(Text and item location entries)
%%

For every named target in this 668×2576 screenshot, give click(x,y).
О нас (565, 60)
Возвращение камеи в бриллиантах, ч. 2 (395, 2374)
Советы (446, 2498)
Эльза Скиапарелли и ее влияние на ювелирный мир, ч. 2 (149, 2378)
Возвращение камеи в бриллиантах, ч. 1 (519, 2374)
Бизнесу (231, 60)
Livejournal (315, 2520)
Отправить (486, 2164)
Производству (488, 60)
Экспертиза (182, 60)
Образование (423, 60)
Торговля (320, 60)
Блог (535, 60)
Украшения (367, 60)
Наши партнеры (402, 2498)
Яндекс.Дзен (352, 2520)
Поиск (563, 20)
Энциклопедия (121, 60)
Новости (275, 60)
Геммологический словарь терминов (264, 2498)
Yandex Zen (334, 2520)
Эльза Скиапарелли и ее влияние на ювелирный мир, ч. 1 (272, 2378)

%%
%%

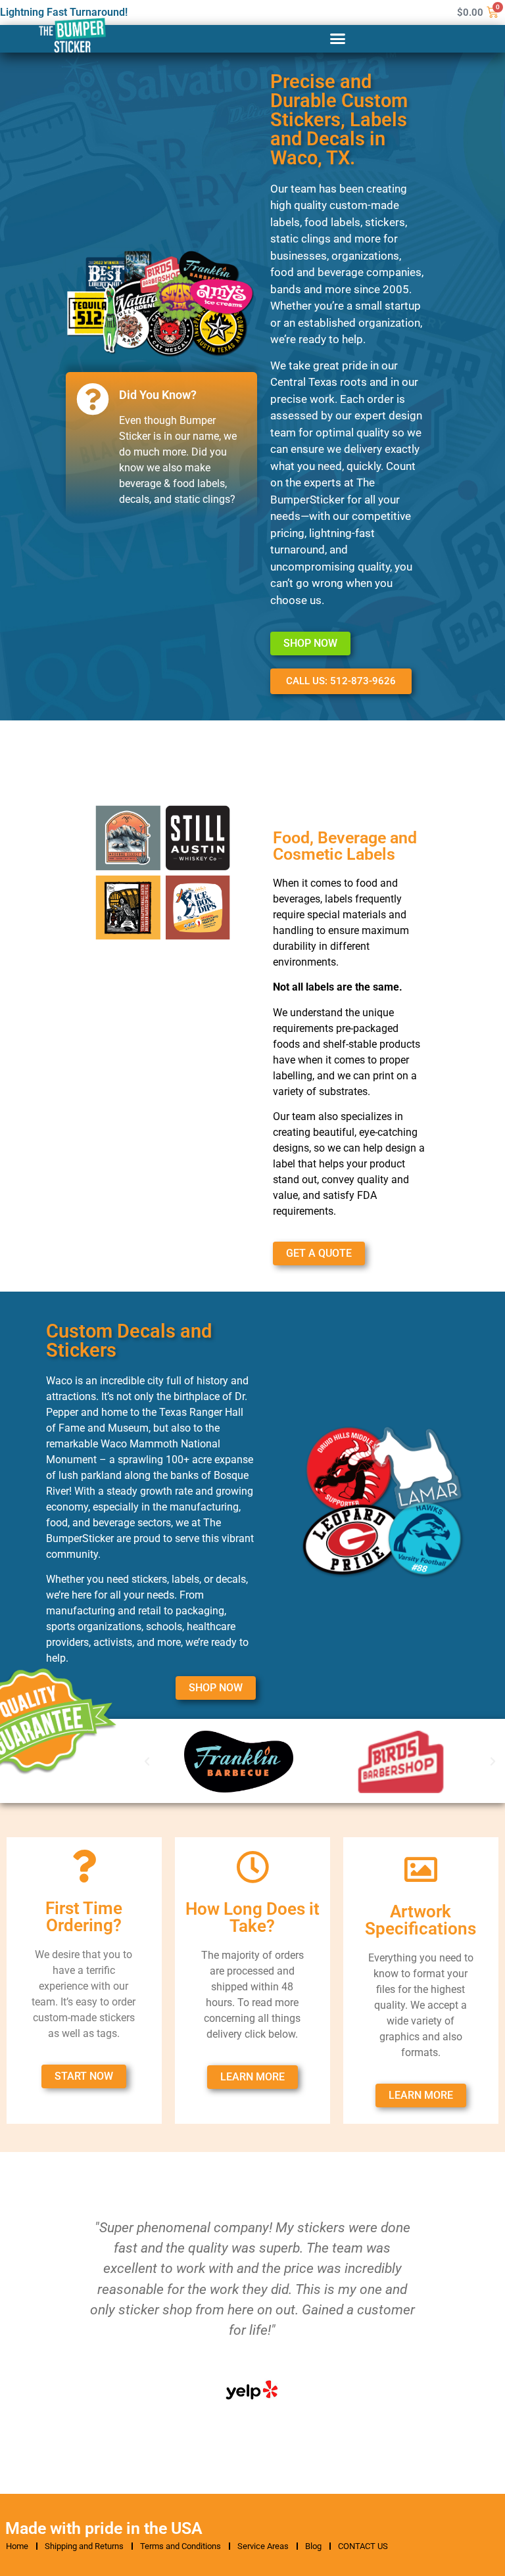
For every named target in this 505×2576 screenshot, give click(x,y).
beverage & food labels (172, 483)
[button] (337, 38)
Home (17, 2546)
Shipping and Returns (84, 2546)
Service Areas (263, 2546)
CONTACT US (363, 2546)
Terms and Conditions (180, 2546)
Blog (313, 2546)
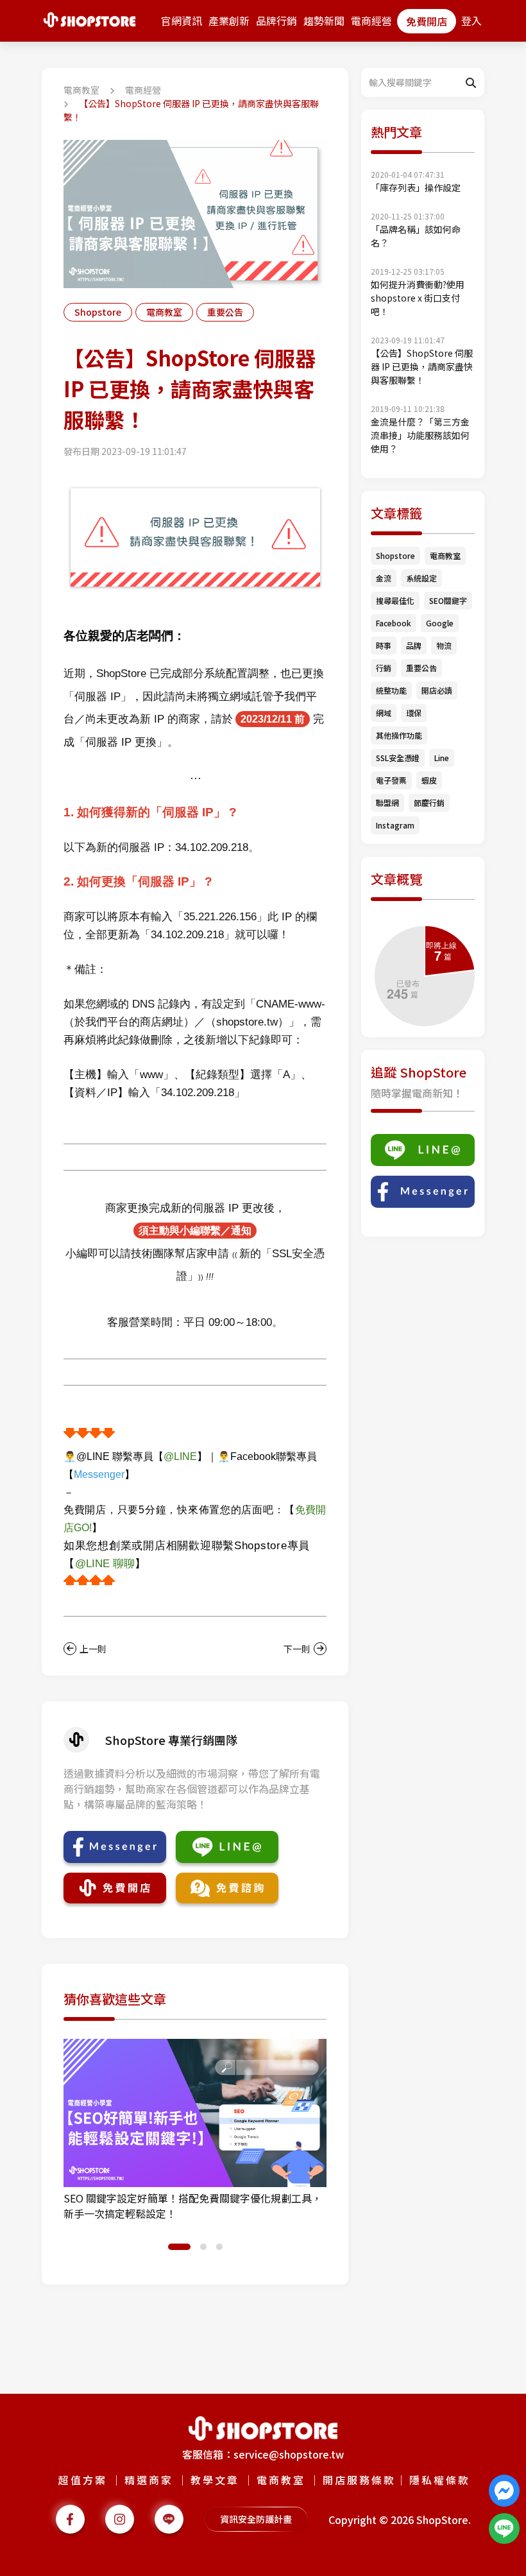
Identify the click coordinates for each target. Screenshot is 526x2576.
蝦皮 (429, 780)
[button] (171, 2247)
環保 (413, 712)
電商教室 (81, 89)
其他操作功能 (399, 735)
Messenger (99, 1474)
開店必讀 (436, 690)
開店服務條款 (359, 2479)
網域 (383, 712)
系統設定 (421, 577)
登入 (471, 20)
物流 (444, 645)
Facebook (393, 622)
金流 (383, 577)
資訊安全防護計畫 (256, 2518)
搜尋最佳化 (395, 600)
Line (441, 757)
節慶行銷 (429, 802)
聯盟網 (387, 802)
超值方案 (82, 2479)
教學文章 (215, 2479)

%%

Please copy the items word for word, from the line containing "Образование (423, 60)" through the line containing "Yandex Zen (334, 2520)", with both of those lines included.

Образование (423, 60)
Торговля (320, 60)
Блог (535, 60)
Украшения (367, 60)
Наши партнеры (402, 2498)
Яндекс.Дзен (352, 2520)
Поиск (563, 20)
Энциклопедия (121, 60)
Новости (275, 60)
Геммологический словарь терминов (264, 2498)
Yandex Zen (334, 2520)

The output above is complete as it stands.